Data science as a cargo cult

Data science is becoming an important competitive advantage for companies of all kinds. With the introduction of a new set practices, there’s an increased risk of “cargo cults” emerging within organizations. Cargo cults describe situations where people emulate a set of behaviours, without understanding their underlying motivations. When this happens with data-science, organizations will emulate the technology behind data science, without creating a data-driven organizational culture. I see this sort of issue pop up from time to time, and I’d like to share my ideas on how to avoid its emergence.

Cargo cult symbol, credit to Tim Ross,

Data science can be an immensely powerful tool, and provides two things to organizations:

  • Automated decision making
  • Improved manual decision making.

While many organizations recognize the importance of data science, many of them fail to build effective data science capabilities. I believe that this is because of a fundamental misunderstanding of data science, which causes them to implement the technical parts of data science, without considering its human side.

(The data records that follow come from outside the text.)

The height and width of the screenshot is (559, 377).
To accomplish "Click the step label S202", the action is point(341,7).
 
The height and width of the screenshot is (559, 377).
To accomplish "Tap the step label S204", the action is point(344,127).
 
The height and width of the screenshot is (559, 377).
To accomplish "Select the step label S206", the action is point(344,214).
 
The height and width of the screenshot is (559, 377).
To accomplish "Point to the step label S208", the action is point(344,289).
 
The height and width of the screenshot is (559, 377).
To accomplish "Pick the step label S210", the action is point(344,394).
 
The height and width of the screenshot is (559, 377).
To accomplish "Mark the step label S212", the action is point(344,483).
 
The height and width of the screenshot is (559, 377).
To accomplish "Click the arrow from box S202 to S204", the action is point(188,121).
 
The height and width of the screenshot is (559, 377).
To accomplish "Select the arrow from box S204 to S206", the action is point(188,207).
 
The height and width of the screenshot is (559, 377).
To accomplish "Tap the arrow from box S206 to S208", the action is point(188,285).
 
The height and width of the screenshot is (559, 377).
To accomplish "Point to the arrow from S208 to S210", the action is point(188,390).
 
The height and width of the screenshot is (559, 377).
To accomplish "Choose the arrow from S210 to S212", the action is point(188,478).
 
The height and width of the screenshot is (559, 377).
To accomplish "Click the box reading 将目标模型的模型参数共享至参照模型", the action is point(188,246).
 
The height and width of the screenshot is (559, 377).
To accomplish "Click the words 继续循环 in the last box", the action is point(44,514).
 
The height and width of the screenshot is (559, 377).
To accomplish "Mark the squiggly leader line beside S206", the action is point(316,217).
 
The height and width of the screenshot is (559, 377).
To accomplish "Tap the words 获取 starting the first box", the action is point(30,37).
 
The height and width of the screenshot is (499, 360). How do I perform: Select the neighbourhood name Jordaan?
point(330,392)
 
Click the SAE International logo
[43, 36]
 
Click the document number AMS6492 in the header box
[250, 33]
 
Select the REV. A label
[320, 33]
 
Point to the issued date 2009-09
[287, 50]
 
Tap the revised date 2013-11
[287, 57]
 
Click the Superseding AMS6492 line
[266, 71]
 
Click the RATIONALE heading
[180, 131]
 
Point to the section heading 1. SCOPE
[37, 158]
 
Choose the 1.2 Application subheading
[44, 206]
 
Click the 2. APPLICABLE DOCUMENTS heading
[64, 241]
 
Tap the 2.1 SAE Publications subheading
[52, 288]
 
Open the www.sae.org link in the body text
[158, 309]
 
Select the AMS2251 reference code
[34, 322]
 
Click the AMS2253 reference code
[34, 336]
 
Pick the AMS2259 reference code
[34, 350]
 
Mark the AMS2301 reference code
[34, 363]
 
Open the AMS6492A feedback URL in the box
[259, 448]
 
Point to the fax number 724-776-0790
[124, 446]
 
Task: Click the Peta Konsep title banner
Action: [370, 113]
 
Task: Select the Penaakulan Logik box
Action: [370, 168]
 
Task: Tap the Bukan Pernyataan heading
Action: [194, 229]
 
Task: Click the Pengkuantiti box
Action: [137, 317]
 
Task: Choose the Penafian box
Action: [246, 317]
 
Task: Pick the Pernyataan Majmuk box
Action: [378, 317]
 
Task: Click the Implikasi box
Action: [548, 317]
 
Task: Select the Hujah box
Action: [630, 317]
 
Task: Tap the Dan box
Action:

This is the same cargo-cult problem that appears in other fields. In this post, I’ll talk about what I see as the best way to avoid cargo-cult data science, and on how to deliver more value from a data science investment.

A typical data-science project

Too many data science projects follow this trajectory, common to other IT projects:

  • They start out exciting, and full of promise, with strong buy-in from upper management.
  • Initial prototypes look promising, and the project appears to address an important organizational issue.
  • The project starts to slip, failing to deliver on promises.
  • At the same time, the organization starts to lose interest in the project, and it begins to falter.
  • The project doesn’t fail, but doesn’t deliver the organizational change it promised.

This is particularly problematic for data-projects, because they’re typically meant to introduce new forms of management or organizational behavior. In contrast to many traditional IT projects, which represent improvements in existing processes, data science projects often aim to change the way an organization behaves.

Why did this project fail? Most people, especially data scientists, would focus on either the technical execution, or blame management for abandoning it. However, I believe the failure occurred earlier, when the initial design failed to account for how it would fit into the organization.

A failed data lake

The human side of data science

In my experience, a “data driven organization” is about far more than the existence of analytics and measurement. Fundamentally, to be a data driven company, data needs to be part of the internal dialogue spoken by all members.

This is in direct contrast to the project described above, which focused on technology over objectives, a classic sign of a cargo cult. For example, take the all to common “enterprise data lake project”. Many organizations now see some sort of data warehouse as a necessity, but the project itself can never deliver a culture of analytics within the company. The problem here is that the project is viewed in technical rather than human terms.

Notice that we have a very clear idea of the technical side of this project. There’s a good chance it involves:

  • A large SQL database
  • An ETL tool
  • A frontend, perhaps tableau or similar
  • And dozens of reports that managers don’t read.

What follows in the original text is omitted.